Here is how I setup the 1745 tubes with the hole in the tube pouch setup. I have used it on 1842's and on the latex tube that Tex sells. This is a very good way to tie to a pouch, clean and strong. I have yet to have one fail from the punched hole. Generally they break under the cuff at the pouch or develope holes somewhere along the tube. They last the same as double tubes so you can expect some good life out of them.


----------



## treefork (Feb 1, 2010)

Nicely demonstrated! Good addition to the tutorial library.


----------



## Ry-shot (Jul 22, 2011)

nice video wing shooter , i never thought of using the hole punch for the holes , i will have to try that .


----------



## orcrender (Sep 11, 2010)

Liked the video very much.


----------



## AJW (Apr 24, 2011)

As always - excellent information demonstrated beautifully.
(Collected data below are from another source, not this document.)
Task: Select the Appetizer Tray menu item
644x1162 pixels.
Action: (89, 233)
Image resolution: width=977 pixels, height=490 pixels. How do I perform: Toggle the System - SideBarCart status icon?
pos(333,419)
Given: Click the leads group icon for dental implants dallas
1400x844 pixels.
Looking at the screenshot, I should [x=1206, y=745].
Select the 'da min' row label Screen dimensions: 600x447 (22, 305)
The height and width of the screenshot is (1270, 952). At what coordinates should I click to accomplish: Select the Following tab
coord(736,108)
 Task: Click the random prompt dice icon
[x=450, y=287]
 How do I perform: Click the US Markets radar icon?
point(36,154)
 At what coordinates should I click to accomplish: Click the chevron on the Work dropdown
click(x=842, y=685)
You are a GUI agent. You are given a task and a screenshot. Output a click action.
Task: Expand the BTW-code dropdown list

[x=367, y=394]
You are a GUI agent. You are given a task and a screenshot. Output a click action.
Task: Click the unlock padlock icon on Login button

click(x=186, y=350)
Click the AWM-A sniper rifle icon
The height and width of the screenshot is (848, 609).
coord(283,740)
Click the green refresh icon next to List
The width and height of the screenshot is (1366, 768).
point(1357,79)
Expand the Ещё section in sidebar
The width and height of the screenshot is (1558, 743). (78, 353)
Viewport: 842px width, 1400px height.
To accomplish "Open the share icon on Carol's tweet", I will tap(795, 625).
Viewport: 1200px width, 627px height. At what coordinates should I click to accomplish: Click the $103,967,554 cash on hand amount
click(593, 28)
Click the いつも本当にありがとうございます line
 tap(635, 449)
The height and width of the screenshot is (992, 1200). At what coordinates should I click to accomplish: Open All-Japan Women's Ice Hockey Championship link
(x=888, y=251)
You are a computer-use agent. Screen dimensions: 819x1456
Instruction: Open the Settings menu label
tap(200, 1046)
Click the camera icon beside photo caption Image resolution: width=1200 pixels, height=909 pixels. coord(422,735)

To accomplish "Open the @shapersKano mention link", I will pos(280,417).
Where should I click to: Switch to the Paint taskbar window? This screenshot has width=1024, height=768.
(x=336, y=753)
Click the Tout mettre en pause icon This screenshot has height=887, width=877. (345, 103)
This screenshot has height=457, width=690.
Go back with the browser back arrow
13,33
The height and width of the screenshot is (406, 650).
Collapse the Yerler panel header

Thanks for sharing with us.

Al


----------



## hawk2009 (Dec 30, 2009)

saw a similar hole in the tube by the chinese a couple of year ago but was wary of it snapping so never tried it, I did not know any one used it, it would certainly lighten the load at the pouch for more speed great job and excellent video I will have to give this ago, Also a very unique way of attaching the tube to the slingshot nice one.


----------



## Wingshooter (Dec 24, 2009)

hawk2009 said:


> saw a similar hole in the tube by the chinese a couple of year ago but was wary of it snapping so never tried it, I did not know any one used it, it would certainly lighten the load at the pouch for more speed great job and excellent video I will have to give this ago, Also a very unique way of attaching the tube to the slingshot nice one.


After you get one setup grab the pouch and pull hard on the tube and you can see there is no strain where you punch the hole. I have had the tubes break right where the tube goes inside itself but never at the hole.


----------